EXERCISE OBJECTIVE: Would it be possible to quote, exactly and in full, the lines from the one with "The image size is (1043, 1148)." through the end of the entries below?
DATA TO PROCESS START
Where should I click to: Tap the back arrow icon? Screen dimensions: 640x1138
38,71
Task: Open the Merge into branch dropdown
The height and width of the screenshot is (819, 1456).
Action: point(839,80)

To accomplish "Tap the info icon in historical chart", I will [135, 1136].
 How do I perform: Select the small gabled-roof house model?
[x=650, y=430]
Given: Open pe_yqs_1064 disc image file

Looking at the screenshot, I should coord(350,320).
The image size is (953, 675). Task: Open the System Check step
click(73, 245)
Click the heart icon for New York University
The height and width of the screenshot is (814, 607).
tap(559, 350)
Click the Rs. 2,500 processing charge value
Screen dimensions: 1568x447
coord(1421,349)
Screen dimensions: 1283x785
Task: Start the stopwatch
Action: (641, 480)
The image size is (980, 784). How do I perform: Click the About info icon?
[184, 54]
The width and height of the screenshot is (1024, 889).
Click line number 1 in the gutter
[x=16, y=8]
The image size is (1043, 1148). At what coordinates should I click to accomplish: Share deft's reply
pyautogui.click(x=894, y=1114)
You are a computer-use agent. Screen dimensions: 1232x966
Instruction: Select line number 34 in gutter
DATA TO PROCESS END
EXERCISE OUTPUT:
The image size is (1043, 1148). At what coordinates should I click to accomplish: Share deft's reply
pyautogui.click(x=894, y=1114)
You are a computer-use agent. Screen dimensions: 1232x966
Instruction: Select line number 34 in gutter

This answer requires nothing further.